Brano:
==========
In Romagna era doveroso avere in credenza il “ferro”, oggi soppiantato dallo schiacciapatate
La cucina romagnola, forte di una tradizione secolare, sa da sempre valorizzare al meglio ingredienti semplici, trasformandoli in piatti meravigliosi. Tra questi spiccano due minestre in brodo, simbolo dell’identità gastronomica della regione: i passatelli e la tardura.
La prima, oggi considerata immancabile nei giorni di festa, soprattutto sulle tavole della Pasqua, nasce come piatto di recupero nelle case contadine. Gli ingredienti fondamentali (il pangrattato, il formaggio stagionato grattugiato, il midollo, le uova, la noce moscata e in qualche versione anche la scorza del limone grattugiata) erano sempre presenti nelle dispense romagnole e venivano utilizzati per creare un impasto da passare attraverso il tipico ferro per passatelli, dando loro la caratteristica forma cilindrica e rugosa. L’origine del nome deriva proprio dal gesto di “passare” l’impasto attraverso il ferro.
Una delle prime testimonianze scritte sui passatelli risale all’Ottocento, con il gastronomo Pellegrino Artusi che, nel suo celebre La scienza in cucina e l’arte di mangiar bene, li descrive come una minestra tanto gustosa quanto semplice. Tuttavia, le sue origini potrebbero essere ancora più antiche: si ipotizza che derivino dal piatto medievale noto come “tardura”, che prevede un composto simile cotto direttamente nel brodo.
==========
Obiettivo: Ricopia per favore, parola per parola, il tratto del brano sui passatelli che va da "In Romagna era" fino a "e la tardura." compreso.

Dati archiviati:
==========
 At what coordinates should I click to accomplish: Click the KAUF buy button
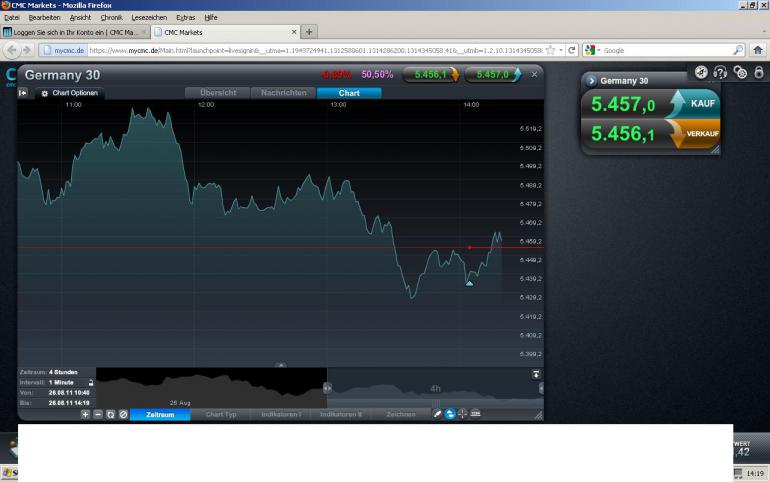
==========
Soluzione esercizio:
In Romagna era doveroso avere in credenza il “ferro”, oggi soppiantato dallo schiacciapatate
La cucina romagnola, forte di una tradizione secolare, sa da sempre valorizzare al meglio ingredienti semplici, trasformandoli in piatti meravigliosi. Tra questi spiccano due minestre in brodo, simbolo dell’identità gastronomica della regione: i passatelli e la tardura.